Thursday, October 27, 2005

Death Cab For Cutie Squash the Beef

First off, I apologize that all of my posts have been hopelessly outdated lately. That said, some news from a couple of weeks ago:

X96 got their little feelings hurt the other day when Death Cab came to town. The station started promoting an in-studio performance at AirWaves by the band and they were going to invite fans to come down and see it. I found this to be a bit strange because I have never heard a Death Cab song on X96.

You're a Boner!

Then all of the sudden I started hearing commercials on The End advertising a performance in their studio. Hmm, both stations? What's up with that? Apparently, Death Cab ditched their X96 to play at The End. X96 was so mad that they nominated DCFC to be "the boner of the week:"

"Death Cab For Cutie": The band "Death Cab For Cuties" was supposed to come into Airwaves to play a song or two for some X96 fans. When they arrived, they decided that they didn't want any of the fans there. When asked if they could play in a studio with a window, they refused. When asked if they could play in a studio without any windows, they refused. Finally they decided that they just weren't going to play, but told Todd Nukem to lie to the fans and tell them that one of the band members wasn't feeling well. Apparently realizing their mistake, they visited another radio station and played for a live audience.
No, You're the Boner!

DCFC guitarist Chris Walla [in picture, left of guy with ugly hair] didn't think that X96 was telling the whole story. Here's what he posted to X96's website:

This is Chris from Death Cab for Cutie. I don't particularly want to argue or be a very large part of this conversation, but clearly we've done some irreparable damage to our relationship with KXRK, and with a few of our fans, and some statement should be made on our behalf. I always prefer that such statements are personal, and not handed down from management or wherever, so here it is.
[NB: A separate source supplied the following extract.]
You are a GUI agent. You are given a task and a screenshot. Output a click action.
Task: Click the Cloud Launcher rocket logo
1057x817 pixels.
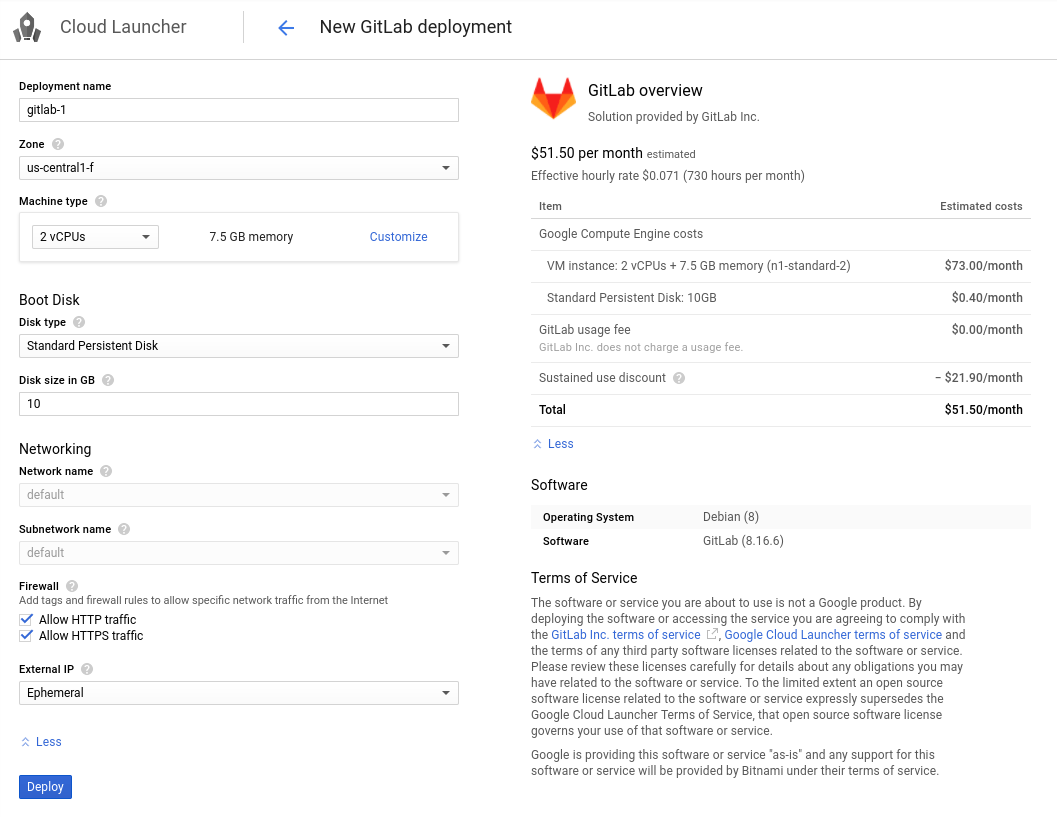coord(27,27)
It's important to note that, since our first show in November of 1997, we have canceled exactly three scheduled engagements. One was in 1999 when Ben was violently ill with heat stroke in Austin. Another was in Houston last year when the electricity went out at the venue, and the roof was leaking onto the stage. The third cancelation was last week, at KXRK in Salt Lake City.
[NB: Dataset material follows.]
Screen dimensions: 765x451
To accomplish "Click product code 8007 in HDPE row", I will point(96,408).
It's simply not in our nature to walk out on an obligation without reason - this should be obvious from our track record. We love performing, we enjoy talking with our fans, and we still freak out when we get to meet our favorite bands.

There are a few realities, as a successful-bordering-on-famous band, that we're having to learn. We've always prided ourselves on our approachability, but as the lights get brighter it becomes more difficult, and more uncomfortable, to negotiate uncontrolled situations. We've gotten stuck a few times now doing promotional things that went haywire; appearances that have gotten uncomfortable or even ugly.
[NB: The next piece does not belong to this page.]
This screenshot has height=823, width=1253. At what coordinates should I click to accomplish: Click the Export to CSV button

The point of all this is that we'll do just about anything if we have all the information, if we know what we're getting ourselves into. We, by way of management and our label, agreed to a live, in-studio performance at KXRK. We did not agree to put on a show in the lobby of an office building. Those two things are not the same. The station told all its listeners, all of you, to come see a performance that we neither agreed to nor were we ready for. I apologize to anyone who made the trek to the station to see us play, and was disappointed by our no show. You were given false information. And really, all the station had to do to make it seamless was to let us know the score - we'd have brought different instruments; our engineer would have come along; we would have brought the silver Sharpies to sign our black record for you; I'd have made a concerted effort to brush my teeth. And most importantly, we'd have known we were going to meet you. It's like when your roommate throws a party when you thought it was going to be a nice, quiet evening at home. We simply weren't prepared.

By contrast, our engagement at the other station in town was spotless. They were clear, detailed and professional in their communication with us, and we knew exactly what to expect. It wasn't a public performance; there was no PA, and therefore, no need to have our engineer along.

Whatever you end up thinking about us as a result of all this is ultimately alright (actually, I encourage the homophobes to stay away, please). Just know - this goes for Todd Newcomb, as well as all the fans - that, in the course of nearly six hundred shows, a hundred radio performances and fifteen van tours, we've only bailed two other times: Once for illness and once for a power outage. Doesn't that imply that something actually went wrong?
Well, whoever was at fault, both parties have now kissed up made up. X96 did an on-air interview with Chris Walla and Radio From Hell team even rescinded their boner nomination. How sweet. For being the bad guys, I think DCFC ended up winning the celebrity battle, since now X96 is actually playing their music.